Data pipeline with PySpark and AWS

Share on facebook
Share on twitter
Share on linkedin
Share on telegram
Share on whatsapp


This article was published as part of the Data Science Blogathon


Apache Spark is a framework used in cluster computing environments to analyze big data. Apache Spark can work in a distributed environment on a group of computers in a cluster to more effectively process large data sets. This open source Spark engine supports a wide range of programming languages, including Scala, Java, R y Python.
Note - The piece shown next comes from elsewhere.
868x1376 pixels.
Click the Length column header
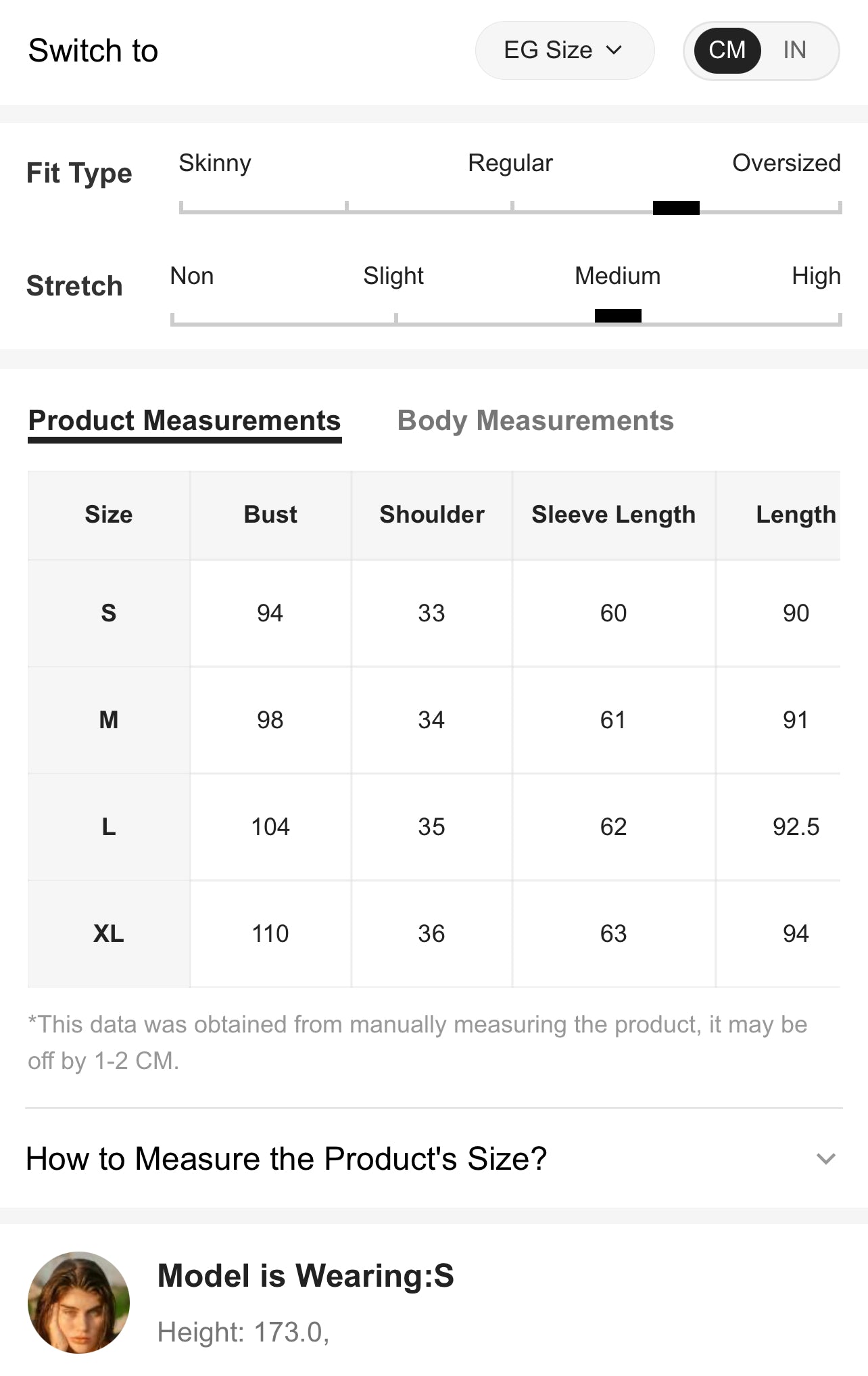click(x=796, y=515)
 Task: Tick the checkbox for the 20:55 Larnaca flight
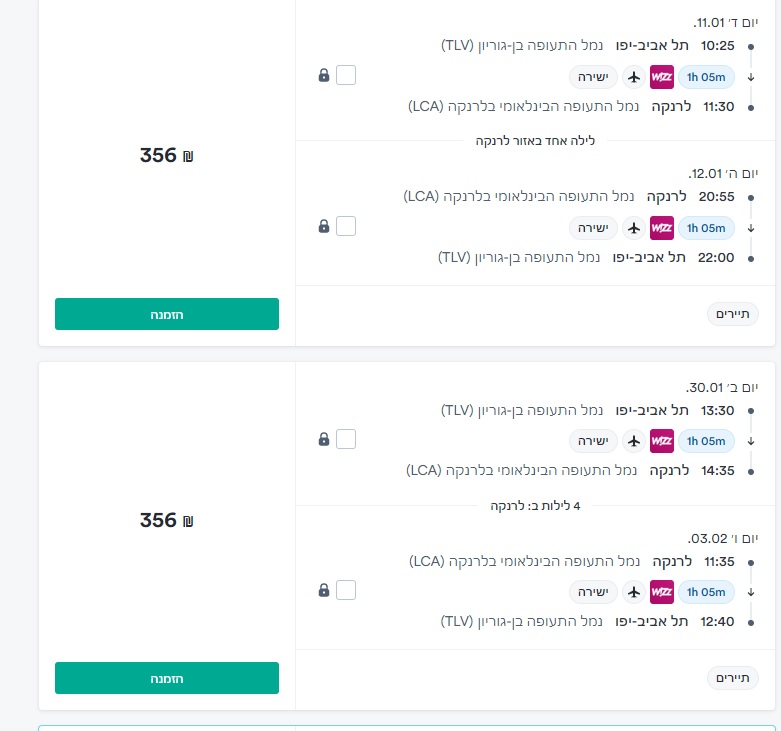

In this article, I will show you how to start installing Pyspark on your Ubuntu machine and then build a basic ETL pipeline to extract transfer load data from a remote RDBMS system to a AWS S3 Bucket.

This ETL architecture can be used to transfer hundreds of Gigabytes of data from any RDBMS database server. (in this article we have used MS SQL Server) has an Amazon S3 bucket.

Key benefits of using Apache Spark:

  • Run workloads 100 times faster than Hadoop
  • Java compatible, Scala, Python, R y SQL

Source: This is an original image.


To start, we must have the following prerequisites:

  • A system running Ubuntu 18.04 o Ubuntu 20.04
  • A user account with sudo privileges
  • An AWS account with upload access to the S3 bucket

Before downloading and configuring Spark, you must install the necessary package dependencies. Make sure the following packages are already configured on your system.

To confirm the installed dependencies by running these commands:

java -version; git --version; python --version

Install PySpark

Download the version of Spark you want from the official Apache website. We will download Spark 3.0.3 con Hadoop 2.7 since it is the current version. Then, use wget command and direct url to download Spark package.

Change your working directory to / opt / spark.

cd /opt/spark
sudo wget 

Extract the saved package using the tar command. Once the spreading process is complete, the output shows the files that have been unzipped from the archive.

tar xvf spark-*
ls -lrt spark-*

Set up the Spark environment

Before starting a Spark server, we need to set some environment variables. There are some Spark directories that we need to add to the default profile. Use the vi editor or any other editor to add these three lines to .profile:

vi ~ / .profile

Insert these 3 lines at the end of the .profile file.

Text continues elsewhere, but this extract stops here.